Nani had somehow been transported to eons ago, before I was even born, before my mother was even married. Nani thought she was only 50 and still lived with her husband, 2 sons and a young daughter. She had forgotten everything that had occurred in the last 25 years, and I did not know how.
With tears in my eyes, I thought it best to leave the house until my mother arrived on the scene. I waited in the veranda as the rain merged with my already wet face. It hurt seeing Nani this bad. She was the last person who I’d think would lose their grip on sanity. This was Nani, the badass feminist philosopher who remembered everything! I didn’t know what to do. When Mother had arrived, she had forcefully reminded Nani of the last 25 years. My grandfather’s accident. My mother’s divorce. Nani’s job. She had fallen into a stupor and cried floods of tears when she remembered it all. Nani shut down.
Nani stopped going to work. In fact, she stopped doing anything at all.

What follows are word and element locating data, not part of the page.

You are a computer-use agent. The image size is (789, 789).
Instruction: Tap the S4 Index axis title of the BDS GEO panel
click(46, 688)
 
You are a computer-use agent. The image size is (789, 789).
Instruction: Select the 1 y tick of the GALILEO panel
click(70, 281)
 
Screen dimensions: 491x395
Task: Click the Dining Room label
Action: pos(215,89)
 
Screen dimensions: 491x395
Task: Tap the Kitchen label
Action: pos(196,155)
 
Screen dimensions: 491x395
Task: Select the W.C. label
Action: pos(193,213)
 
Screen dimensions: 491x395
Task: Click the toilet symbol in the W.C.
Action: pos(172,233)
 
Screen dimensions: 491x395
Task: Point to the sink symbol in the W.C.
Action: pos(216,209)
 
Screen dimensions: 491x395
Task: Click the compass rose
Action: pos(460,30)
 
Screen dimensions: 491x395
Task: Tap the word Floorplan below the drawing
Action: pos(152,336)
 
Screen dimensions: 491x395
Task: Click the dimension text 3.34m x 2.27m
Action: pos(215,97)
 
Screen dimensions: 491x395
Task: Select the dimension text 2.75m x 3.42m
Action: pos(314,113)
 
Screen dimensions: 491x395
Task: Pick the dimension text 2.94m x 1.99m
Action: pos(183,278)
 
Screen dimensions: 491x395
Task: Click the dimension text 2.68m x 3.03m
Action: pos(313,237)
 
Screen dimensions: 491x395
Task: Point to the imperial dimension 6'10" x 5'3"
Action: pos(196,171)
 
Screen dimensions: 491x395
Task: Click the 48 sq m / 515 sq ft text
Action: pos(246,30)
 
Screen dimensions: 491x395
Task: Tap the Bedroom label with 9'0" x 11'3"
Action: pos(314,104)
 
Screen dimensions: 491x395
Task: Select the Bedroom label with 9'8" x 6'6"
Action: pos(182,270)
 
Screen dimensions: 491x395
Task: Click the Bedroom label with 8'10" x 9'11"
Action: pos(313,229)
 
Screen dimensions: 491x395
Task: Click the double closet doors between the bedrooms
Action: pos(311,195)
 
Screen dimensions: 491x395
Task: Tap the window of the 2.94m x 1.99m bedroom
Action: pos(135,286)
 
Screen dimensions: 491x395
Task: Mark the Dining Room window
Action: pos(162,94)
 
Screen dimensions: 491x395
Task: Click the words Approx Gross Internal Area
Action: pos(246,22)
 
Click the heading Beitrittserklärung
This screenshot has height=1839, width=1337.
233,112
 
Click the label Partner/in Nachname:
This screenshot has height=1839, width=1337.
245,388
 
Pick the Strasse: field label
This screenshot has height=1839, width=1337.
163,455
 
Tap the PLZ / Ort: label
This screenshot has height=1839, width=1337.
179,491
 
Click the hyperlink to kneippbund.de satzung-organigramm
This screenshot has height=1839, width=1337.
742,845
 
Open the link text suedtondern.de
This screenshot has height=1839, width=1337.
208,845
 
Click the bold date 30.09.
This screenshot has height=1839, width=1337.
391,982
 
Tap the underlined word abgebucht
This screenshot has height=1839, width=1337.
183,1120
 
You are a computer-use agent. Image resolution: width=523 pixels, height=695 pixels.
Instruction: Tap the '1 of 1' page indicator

The wicker chair had found a permanent occupant. It rocked back and forth and back and forth all day long, the creak of it a constant reminder of that fateful day. She slept in that old thing, ate her food there, cried for her lost life there, all the while creaking back and forth.
Back and forth.
Back anf forth.
Back and forth.
Nani shifted from the present to the past, back and forth, as the chair creaked back and forth.
Back and forth.
Back and forth.
Back and forth.
It’s been 7 years since then.
The house feels empty. The refrigerator stores only the right amount of milk and groceries. No spectacles to be found on the shelves. The wicker chair has stopped creaking, forever.